_Document_

· · · · ·

Stage director Arne Sierens on Compagnie Cecilia

Summary

Director Arne Sierens says the starting point for almost all his plays are character studies.

Compagnie Cecilia co-founder says he's not interested in mere storytelling

Arne Sierens cannot help but touch your soul. In 27 plays, written or directed by the master since 1982, he constantly succeeded in showing the beauty of disfigured personalities in the midst of an all-too-rough and all-too-recognisable reality.

But he does it with a smile. For an audience, it’s inevitable: you pity, empathise, commit, wallow in emotion and burst with laughter. “I keep on looking for the boundaries of the truth,” says the Flemish stage director and co-founder of Ghent’s Compagnie Cecilia.

· · · · ·

_Information provided_
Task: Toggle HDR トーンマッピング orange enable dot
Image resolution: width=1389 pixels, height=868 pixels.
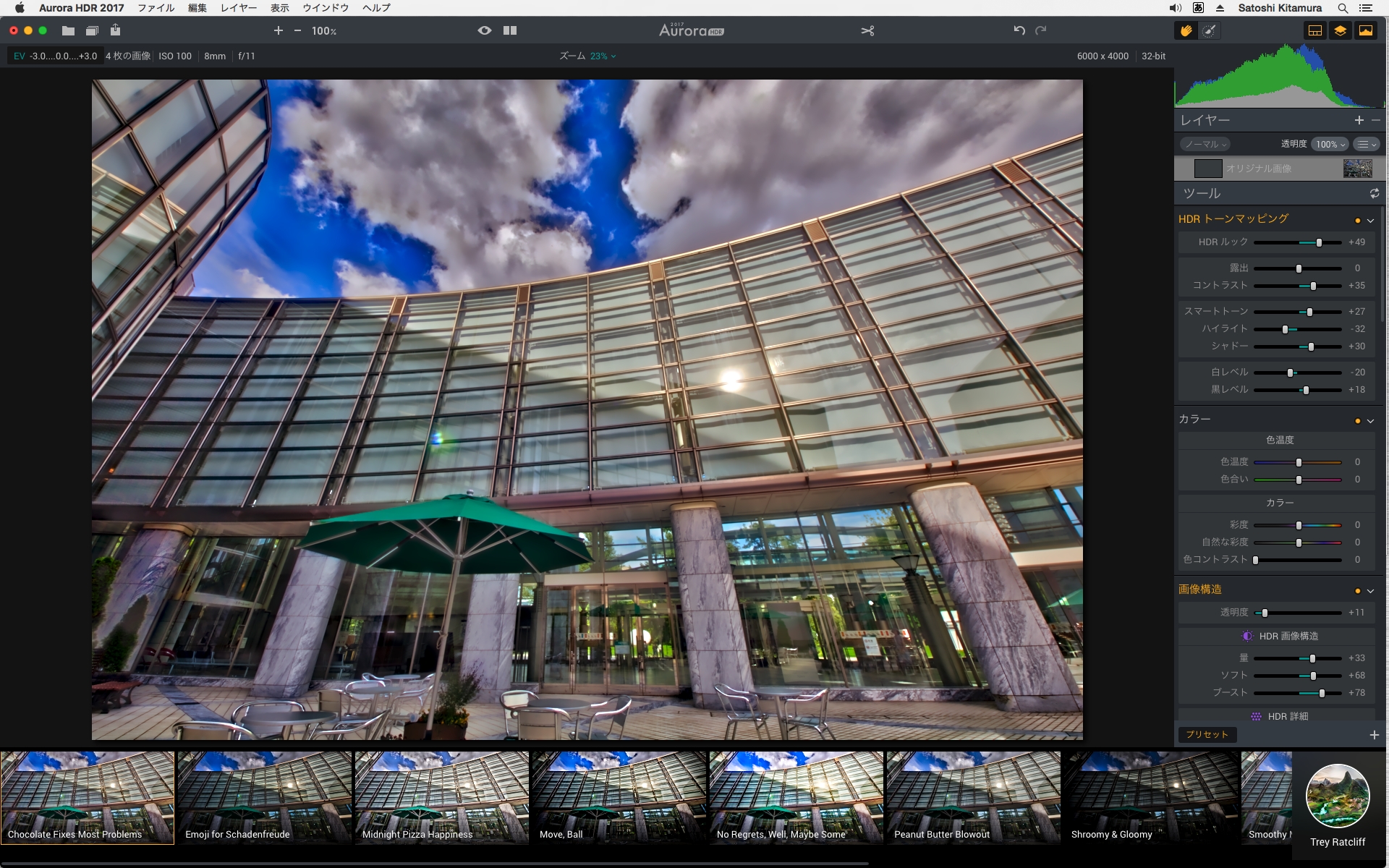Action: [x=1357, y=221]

· · · · ·

_Complete the following_
a – According to the profile of Arne Sierens, how many plays has he written or directed since 1982?
b – Pick up the profile of Arne Sierens after its final sentence and continue writing it.
The data has no connection to the profile of Arne Sierens.

_Answers_
a – 27 plays.

b –
Sierens is busy. He runs the company together with its other co-founder, actor Johan Heldenbergh. Only six months after the premiere of Cecilia’s Gloria, his newest work, Lacrima, is touring the country. Two weeks ago, he finished the script for Belgica, the new feature film by Flemish director Felix Van Groeningen, based on the history of Ghent’s famous rock’n’roll club Café Charlatan. Now Sierens is rehearsing Ensor, another new production featuring Heldenbergh and acrobats from Circus Ronaldo. In the meantime, Van Groeningen’s film The Broken Circle Breakdown, based on a 2008 Cecilia play, could get nominated for an Oscar.

I meet Sierens in the eye of the storm, on the terrace in front of Ghent’s Minard theatre. The statue of Romain Deconinck, beacon of Ghent’s working-class theatre, is watching us. I make the mistake of comparing the two.

“No,” he says, “my characters are drawings. I paint them in colour, not in black-and-white. I turn them inside out. They have to talk; all of them have the gift of the gab. Lots of people mistake that for a working-class attitude, but that’s not always true. I want to show the totality of being human, la condition humaine. My main characters might as well be professors or doctors. I will also turn them inside out. But I will always add some rock’n’roll. Things have to go crazy.”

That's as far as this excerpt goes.